* Set exercise *
Write the next part of the interview with the director general of Malawi's National Planning Commission, picking up after its last line.

━━━ Text excerpt ━━━

‘Malawi has best policies, problem is implementation’

Economist Thomas Chataghalala Munthali has been appointed as director general of the National Planning Commission (NPC) with effect from mid-March. Before his appointment, Munthali was director of Knowledge and Learning at the African Capacity Building Foundation (ACBF), a specialised agency of the African Union (AU) on capacity development based in Harare, Zimbabwe, where he coordinated capacity development efforts across the AU member countries. In this interview with our chief business analyst DUMBANI MZALE, he shares his vision for the commission:

Munthali: NPC wants to stand above politics

Q

: First congratulations on your appointment. Briefly tell us, what is the NPC all about?

A

: The National Planning Commission (NPC) is an independent think tank established through an Act of Parliament (NCP Act, 2017).  Its background links to the need for continuity of development projects regardless of whichever political party comes in office. Its main mandate is to formulate the medium-and long-term development plans of the country and oversee their implementation.

Q

: As the new DG for NPC, what are the key priority development initiatives that the country should focus on and why?

A

: First, there is need to take stock of the various development initiatives already being done. There is also research done by sons and daughters of Malawi and beyond on harnessing Malawi’s comparative advantages—basically those areas that have the highest returns on investment and huge multiplier effects on the other sectors.

That said, Malawi is endowed with fertile land and natural resources that are yet to be fully harnessed. The majority of the Malawi population is engaged in agriculture and extractive sectors. This is where we have the most comparative advantage. We would need to focus on value addition and agrarian-based industrialisation for take-off.

Q

: What is the long-term vision of NPC?

A

: Simply put, the long term vision of the NPC is a Malawi prospering socio-economically from integrated and inclusive development plans based on our resource potential and comparative advantage. We hence plan to champion the development of a long-term vision that will guide the country towards sustainable prosperity.

Q

: How is MGDS III linked to NPC’s mandate in building a better Malawi?

━━━ Entries shown ━━━

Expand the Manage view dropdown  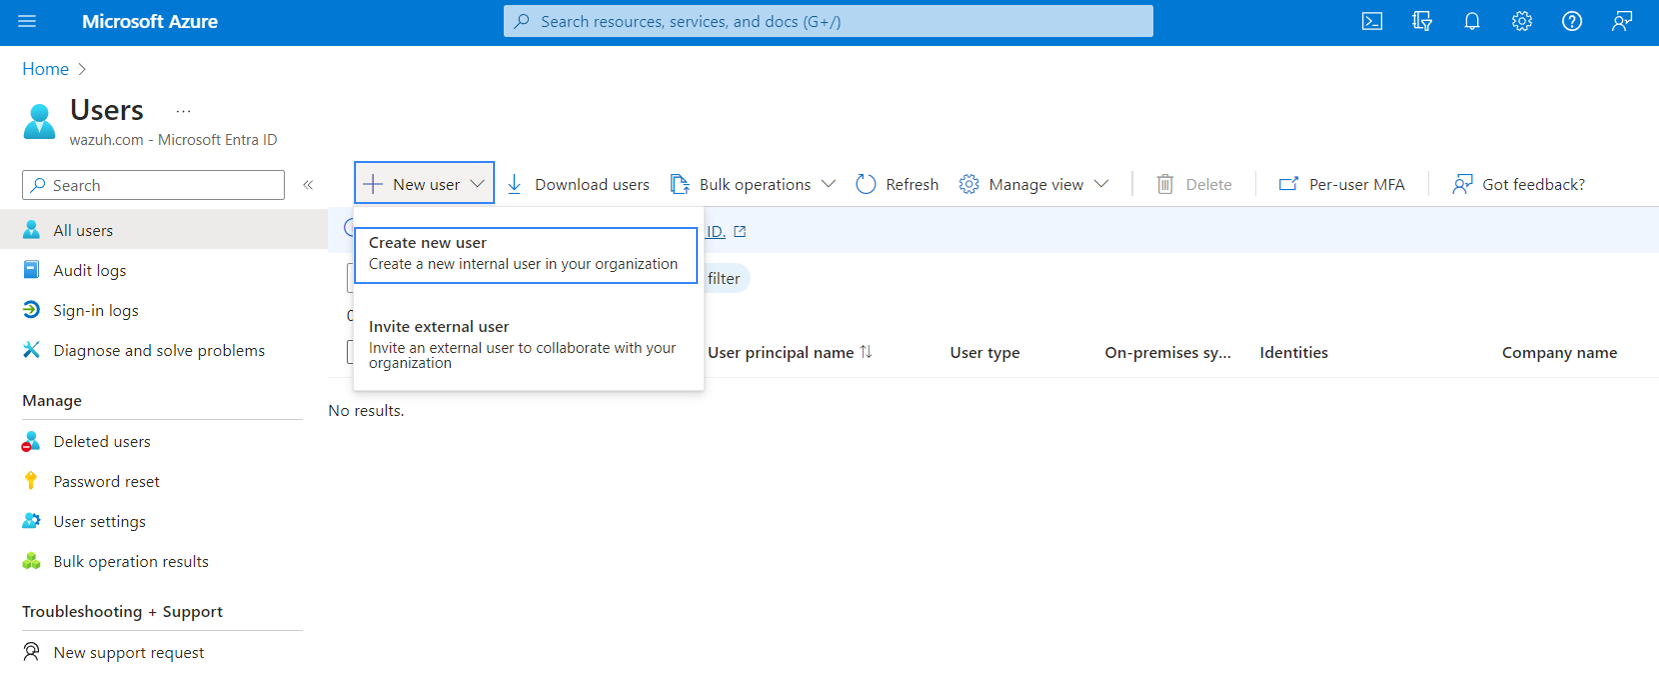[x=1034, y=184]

━━━
━━━ Entries shown ━━━

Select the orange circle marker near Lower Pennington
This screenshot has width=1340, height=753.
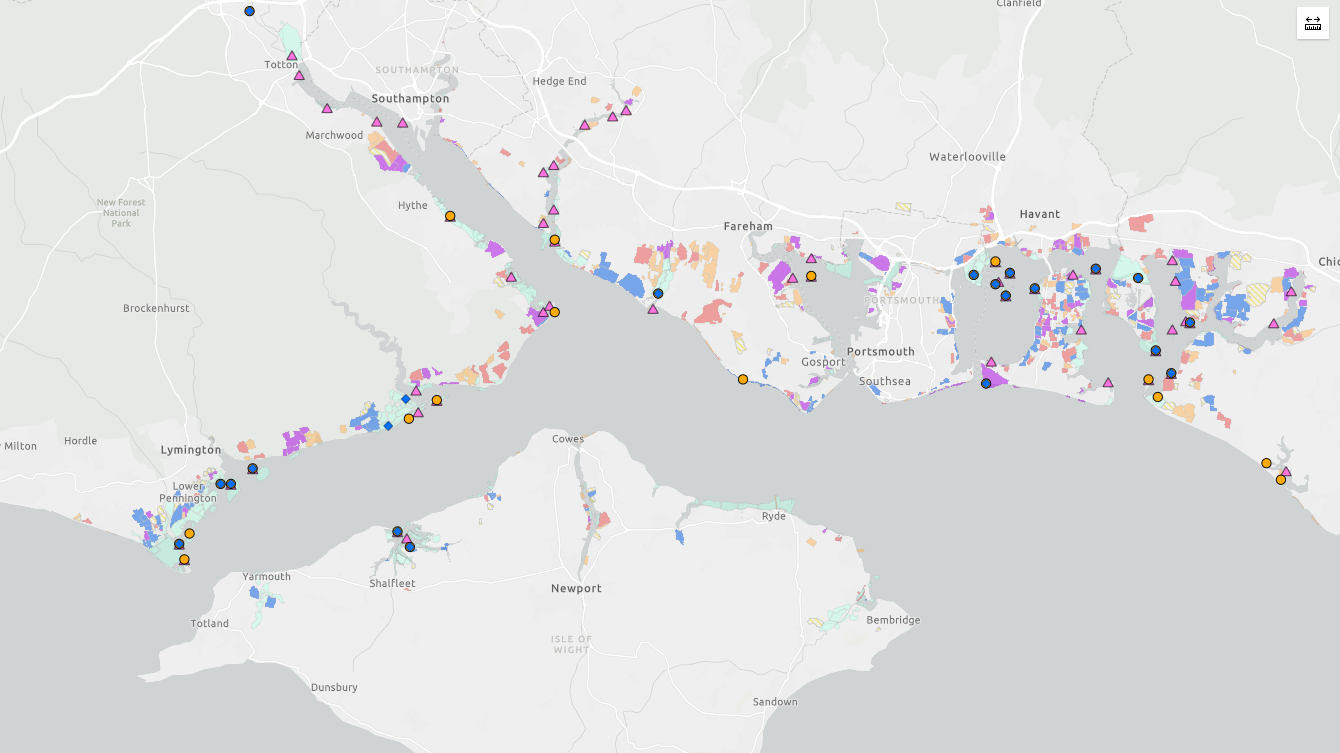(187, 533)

━━━

* Exercise response *
A

: One of the core mandate of the NPC is to develop medium-term development plans that operationalise the long term vision of the country and coordinate their implementation. Currently, MDGS III is that medium term plan. As a commission, we do not have the mandate to implement but have an interest in ensuring that whatever plans have been developed don’t just gather dust on the shelves but get implemented. That is why we would annually be reviewing the progress on the MGDSIII implementation and draw lesson on what is working and not including the capacity challenges that need to be addressed. Our main interest is in tracking impact of the interventions especially the flagship projects in MDGS III. This it to ensure that the plans that are being implemented translate into better lives for all Malawians.

Q

: The commission was set up in 2017, what has been achieved to date?

A

: Let me first be clear to the public that the Commission has been operating without a Director General for the past couple of years. But in total display of commitment to ensuring inclusive and sustainable development plans, government provided an interim secretariat which enabled the commission to operate this far. It’s only now that the commission is employing its own staff.

Despite that, there have been commendable strides made with support of the interim secretariat. In line with its mandate, this has included launch of the MGDS III and its wide dissemination. Efforts have also been made to build partnerships and alliances with various development partners as part of leveraging development programme resources.

Q

: Political parties have already drafted their manifestos outlining their vision for the country.  How will you ensure that the manifestos speak to national development frameworks and agenda?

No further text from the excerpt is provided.